On March 26, a senior cultural official of the Islamic Revolutionary Guard Corps (IRGC) announced a deeply alarming policy shift: the minimum age for participation in patrol units has been reduced to 12. Shortly thereafter, reports emerged of an 11-year-old boy killed at a checkpoint—an incident that has intensified scrutiny over the regime’s use of minors in security operations.

The contradiction is stark. In a system where individuals under 18 are legally barred from basic civic responsibilities such as obtaining a driver’s license, children are now being deployed in high-risk military and paramilitary roles.
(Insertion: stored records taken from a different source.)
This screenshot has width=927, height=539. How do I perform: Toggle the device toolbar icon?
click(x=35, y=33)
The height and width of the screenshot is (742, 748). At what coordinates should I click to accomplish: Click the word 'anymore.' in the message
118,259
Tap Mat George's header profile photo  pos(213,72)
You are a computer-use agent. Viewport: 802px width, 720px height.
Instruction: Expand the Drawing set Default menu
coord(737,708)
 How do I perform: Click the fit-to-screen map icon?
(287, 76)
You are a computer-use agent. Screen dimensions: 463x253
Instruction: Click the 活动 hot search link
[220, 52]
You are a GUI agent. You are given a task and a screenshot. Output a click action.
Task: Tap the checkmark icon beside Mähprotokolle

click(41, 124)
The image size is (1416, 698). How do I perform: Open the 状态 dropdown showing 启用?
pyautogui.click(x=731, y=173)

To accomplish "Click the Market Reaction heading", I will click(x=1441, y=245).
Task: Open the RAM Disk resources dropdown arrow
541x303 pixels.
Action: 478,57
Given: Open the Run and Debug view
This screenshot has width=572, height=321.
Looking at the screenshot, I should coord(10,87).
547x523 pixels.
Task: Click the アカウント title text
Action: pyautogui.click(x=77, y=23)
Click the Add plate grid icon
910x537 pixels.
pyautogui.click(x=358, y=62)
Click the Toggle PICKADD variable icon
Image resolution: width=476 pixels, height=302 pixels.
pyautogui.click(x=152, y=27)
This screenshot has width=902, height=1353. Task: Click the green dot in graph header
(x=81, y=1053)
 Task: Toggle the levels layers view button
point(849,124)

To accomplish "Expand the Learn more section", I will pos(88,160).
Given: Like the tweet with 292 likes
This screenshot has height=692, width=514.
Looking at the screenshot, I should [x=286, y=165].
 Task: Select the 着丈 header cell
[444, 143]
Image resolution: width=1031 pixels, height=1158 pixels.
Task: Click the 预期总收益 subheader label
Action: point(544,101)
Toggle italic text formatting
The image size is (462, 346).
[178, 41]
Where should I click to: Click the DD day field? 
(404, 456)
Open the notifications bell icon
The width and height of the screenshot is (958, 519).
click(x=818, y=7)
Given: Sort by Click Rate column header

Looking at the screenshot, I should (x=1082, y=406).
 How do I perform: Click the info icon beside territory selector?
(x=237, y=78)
The death of the 11-year-old underscores the human cost of this policy.

According to the child’s mother, speaking to the state-run newspaper Hamshahri, the tragedy was the result of severe personnel shortages. She explained that on the night of the incident, the boy’s father—unable to meet operational demands—took his son with him to a checkpoint. This admission provides rare insight into the structural deficiencies driving the regime’s reliance on child recruits.

International human rights organizations have condemned the practice unequivocally. Amnesty International and other advocacy groups have denounced the use of children in repression. Bill Van Esveld, director of children’s rights at Human Rights Watch, stated that there is no justification for involving 12-year-olds in military or security activities, emphasizing that Iranian authorities are endangering children’s lives to offset manpower deficits.

However, this is not an isolated or recent development. The mobilization of children has been embedded in the ideological and operational framework of the Iranian regime since its inception. During the Iran–Iraq War, thousands of schoolchildren were sent to the frontlines, often under religious or ideological coercion.

Statements from senior regime figures over the years reflect this institutionalized approach. Ruhollah Khomeini declared that participation in war was a religious obligation regardless of parental consent. Ali Khamenei later praised the extension of a “culture of martyrdom” into schools, explicitly celebrating the presence of war ideology among even elementary students.

Former IRGC minister Mohsen Rafiqdoost acknowledged that in 1983, a majority—57 percent—of combatants in Operation Kheibar were students. Additional figures cited by IRGC-affiliated sources indicate that over 33,000 students were killed during the war.

These are not merely historical anomalies or legal violations—they point to a deliberate and enduring strategy. The use of children serves as a mechanism to compensate for manpower shortages while simultaneously targeting a generation perceived as resistant to ideological conformity.

By pulling minors into security and military roles, the regime is not only risking their lives but also undermining the social fabric and future stability of the country. These children are not participants by choice; they are casualties of a system that prioritizes survival over fundamental human rights.

At a structural level, this policy reflects a regime under pressure—one that increasingly relies on coercive and unsustainable measures to maintain control. The deployment of children into such roles is not just a humanitarian crisis; it is indicative of deeper institutional fragility.

The image that emerges is both tragic and revealing: a system consuming its own future in a bid to prolong its present.